AIM OF THE EXERCISE – All of the entries below are to be copied word for word.
== TASK MATERIAL ==
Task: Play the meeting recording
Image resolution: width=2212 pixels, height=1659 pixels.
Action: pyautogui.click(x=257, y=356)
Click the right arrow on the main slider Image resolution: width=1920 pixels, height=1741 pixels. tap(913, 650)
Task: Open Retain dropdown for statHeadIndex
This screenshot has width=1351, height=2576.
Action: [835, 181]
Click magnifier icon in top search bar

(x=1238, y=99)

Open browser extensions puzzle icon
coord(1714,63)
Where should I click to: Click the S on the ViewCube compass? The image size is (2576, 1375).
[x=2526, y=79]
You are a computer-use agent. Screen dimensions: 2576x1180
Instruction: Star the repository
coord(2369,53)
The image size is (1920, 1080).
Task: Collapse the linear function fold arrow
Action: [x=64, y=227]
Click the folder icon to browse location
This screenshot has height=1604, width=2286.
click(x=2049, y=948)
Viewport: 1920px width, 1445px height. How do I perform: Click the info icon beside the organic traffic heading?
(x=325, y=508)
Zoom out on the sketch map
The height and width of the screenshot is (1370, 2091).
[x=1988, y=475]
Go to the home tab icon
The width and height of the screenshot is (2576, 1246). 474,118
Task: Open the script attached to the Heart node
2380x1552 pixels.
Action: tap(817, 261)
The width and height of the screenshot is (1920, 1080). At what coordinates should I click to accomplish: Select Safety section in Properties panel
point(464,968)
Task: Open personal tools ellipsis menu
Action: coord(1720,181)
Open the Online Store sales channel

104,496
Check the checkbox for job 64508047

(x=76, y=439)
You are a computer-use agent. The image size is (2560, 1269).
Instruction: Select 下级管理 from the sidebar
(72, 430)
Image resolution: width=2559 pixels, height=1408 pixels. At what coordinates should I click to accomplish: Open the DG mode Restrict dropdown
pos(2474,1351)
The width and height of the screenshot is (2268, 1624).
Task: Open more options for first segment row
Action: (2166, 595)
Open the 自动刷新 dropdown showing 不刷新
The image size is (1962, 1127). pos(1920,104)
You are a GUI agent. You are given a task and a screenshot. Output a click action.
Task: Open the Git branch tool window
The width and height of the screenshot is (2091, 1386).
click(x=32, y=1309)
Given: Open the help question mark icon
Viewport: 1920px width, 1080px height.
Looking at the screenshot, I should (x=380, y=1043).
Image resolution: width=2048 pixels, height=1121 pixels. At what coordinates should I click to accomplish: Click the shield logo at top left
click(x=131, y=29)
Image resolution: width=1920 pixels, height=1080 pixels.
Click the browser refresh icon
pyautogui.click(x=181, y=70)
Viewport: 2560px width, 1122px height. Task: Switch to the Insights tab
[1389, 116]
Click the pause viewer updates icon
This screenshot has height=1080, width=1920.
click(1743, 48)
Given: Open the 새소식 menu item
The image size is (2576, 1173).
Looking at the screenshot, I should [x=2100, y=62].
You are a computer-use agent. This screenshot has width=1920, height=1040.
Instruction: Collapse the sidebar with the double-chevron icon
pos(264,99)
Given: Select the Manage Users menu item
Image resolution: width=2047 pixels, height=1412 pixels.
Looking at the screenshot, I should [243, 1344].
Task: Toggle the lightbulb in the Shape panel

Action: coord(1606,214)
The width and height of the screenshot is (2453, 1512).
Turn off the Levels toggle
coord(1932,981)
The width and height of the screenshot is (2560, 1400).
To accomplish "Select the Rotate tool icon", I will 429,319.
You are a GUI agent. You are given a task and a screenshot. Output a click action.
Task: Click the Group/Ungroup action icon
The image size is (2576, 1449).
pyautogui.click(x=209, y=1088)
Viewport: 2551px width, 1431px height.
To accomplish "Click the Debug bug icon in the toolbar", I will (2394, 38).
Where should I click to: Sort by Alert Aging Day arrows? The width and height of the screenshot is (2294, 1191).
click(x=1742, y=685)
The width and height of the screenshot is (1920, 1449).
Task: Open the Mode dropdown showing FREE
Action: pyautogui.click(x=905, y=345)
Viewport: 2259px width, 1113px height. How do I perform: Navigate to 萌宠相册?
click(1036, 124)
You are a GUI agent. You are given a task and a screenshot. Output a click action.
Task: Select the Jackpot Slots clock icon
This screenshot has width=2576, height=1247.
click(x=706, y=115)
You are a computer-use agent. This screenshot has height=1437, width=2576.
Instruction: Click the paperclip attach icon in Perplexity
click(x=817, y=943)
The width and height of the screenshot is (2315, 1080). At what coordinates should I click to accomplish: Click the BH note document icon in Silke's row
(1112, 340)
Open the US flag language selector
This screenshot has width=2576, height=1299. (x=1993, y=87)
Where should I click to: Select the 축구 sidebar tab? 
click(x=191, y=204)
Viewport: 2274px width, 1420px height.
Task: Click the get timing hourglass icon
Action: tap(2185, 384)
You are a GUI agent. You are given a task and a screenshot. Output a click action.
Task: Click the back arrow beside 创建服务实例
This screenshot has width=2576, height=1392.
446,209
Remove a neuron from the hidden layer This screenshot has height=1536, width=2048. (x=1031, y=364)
===
TASK ANSWER –
Task: Play the meeting recording
Image resolution: width=2212 pixels, height=1659 pixels.
Action: pyautogui.click(x=257, y=356)
Click the right arrow on the main slider Image resolution: width=1920 pixels, height=1741 pixels. tap(913, 650)
Task: Open Retain dropdown for statHeadIndex
This screenshot has width=1351, height=2576.
Action: [835, 181]
Click magnifier icon in top search bar

(x=1238, y=99)

Open browser extensions puzzle icon
coord(1714,63)
Where should I click to: Click the S on the ViewCube compass? The image size is (2576, 1375).
[x=2526, y=79]
You are a computer-use agent. Screen dimensions: 2576x1180
Instruction: Star the repository
coord(2369,53)
The image size is (1920, 1080).
Task: Collapse the linear function fold arrow
Action: [x=64, y=227]
Click the folder icon to browse location
This screenshot has height=1604, width=2286.
click(x=2049, y=948)
Viewport: 1920px width, 1445px height. How do I perform: Click the info icon beside the organic traffic heading?
(x=325, y=508)
Zoom out on the sketch map
The height and width of the screenshot is (1370, 2091).
[x=1988, y=475]
Go to the home tab icon
The width and height of the screenshot is (2576, 1246). 474,118
Task: Open the script attached to the Heart node
2380x1552 pixels.
Action: tap(817, 261)
The width and height of the screenshot is (1920, 1080). At what coordinates should I click to accomplish: Select Safety section in Properties panel
point(464,968)
Task: Open personal tools ellipsis menu
Action: coord(1720,181)
Open the Online Store sales channel

104,496
Check the checkbox for job 64508047

(x=76, y=439)
You are a computer-use agent. The image size is (2560, 1269).
Instruction: Select 下级管理 from the sidebar
(72, 430)
Image resolution: width=2559 pixels, height=1408 pixels. At what coordinates should I click to accomplish: Open the DG mode Restrict dropdown
pos(2474,1351)
The width and height of the screenshot is (2268, 1624).
Task: Open more options for first segment row
Action: (2166, 595)
Open the 自动刷新 dropdown showing 不刷新
The image size is (1962, 1127). pos(1920,104)
You are a GUI agent. You are given a task and a screenshot. Output a click action.
Task: Open the Git branch tool window
The width and height of the screenshot is (2091, 1386).
click(x=32, y=1309)
Given: Open the help question mark icon
Viewport: 1920px width, 1080px height.
Looking at the screenshot, I should (x=380, y=1043).
Image resolution: width=2048 pixels, height=1121 pixels. At what coordinates should I click to accomplish: Click the shield logo at top left
click(x=131, y=29)
Image resolution: width=1920 pixels, height=1080 pixels.
Click the browser refresh icon
pyautogui.click(x=181, y=70)
Viewport: 2560px width, 1122px height. Task: Switch to the Insights tab
[1389, 116]
Click the pause viewer updates icon
This screenshot has height=1080, width=1920.
click(1743, 48)
Given: Open the 새소식 menu item
The image size is (2576, 1173).
Looking at the screenshot, I should [x=2100, y=62].
You are a computer-use agent. This screenshot has width=1920, height=1040.
Instruction: Collapse the sidebar with the double-chevron icon
pos(264,99)
Given: Select the Manage Users menu item
Image resolution: width=2047 pixels, height=1412 pixels.
Looking at the screenshot, I should [243, 1344].
Task: Toggle the lightbulb in the Shape panel

Action: coord(1606,214)
The width and height of the screenshot is (2453, 1512).
Turn off the Levels toggle
coord(1932,981)
The width and height of the screenshot is (2560, 1400).
To accomplish "Select the Rotate tool icon", I will 429,319.
You are a GUI agent. You are given a task and a screenshot. Output a click action.
Task: Click the Group/Ungroup action icon
The image size is (2576, 1449).
pyautogui.click(x=209, y=1088)
Viewport: 2551px width, 1431px height.
To accomplish "Click the Debug bug icon in the toolbar", I will (2394, 38).
Where should I click to: Sort by Alert Aging Day arrows? The width and height of the screenshot is (2294, 1191).
click(x=1742, y=685)
The width and height of the screenshot is (1920, 1449).
Task: Open the Mode dropdown showing FREE
Action: pyautogui.click(x=905, y=345)
Viewport: 2259px width, 1113px height. How do I perform: Navigate to 萌宠相册?
click(1036, 124)
You are a GUI agent. You are given a task and a screenshot. Output a click action.
Task: Select the Jackpot Slots clock icon
This screenshot has width=2576, height=1247.
click(x=706, y=115)
You are a computer-use agent. This screenshot has height=1437, width=2576.
Instruction: Click the paperclip attach icon in Perplexity
click(x=817, y=943)
The width and height of the screenshot is (2315, 1080). At what coordinates should I click to accomplish: Click the BH note document icon in Silke's row
(1112, 340)
Open the US flag language selector
This screenshot has width=2576, height=1299. (x=1993, y=87)
Where should I click to: Select the 축구 sidebar tab? 
click(x=191, y=204)
Viewport: 2274px width, 1420px height.
Task: Click the get timing hourglass icon
Action: tap(2185, 384)
You are a GUI agent. You are given a task and a screenshot. Output a click action.
Task: Click the back arrow beside 创建服务实例
This screenshot has width=2576, height=1392.
446,209
Remove a neuron from the hidden layer This screenshot has height=1536, width=2048. (x=1031, y=364)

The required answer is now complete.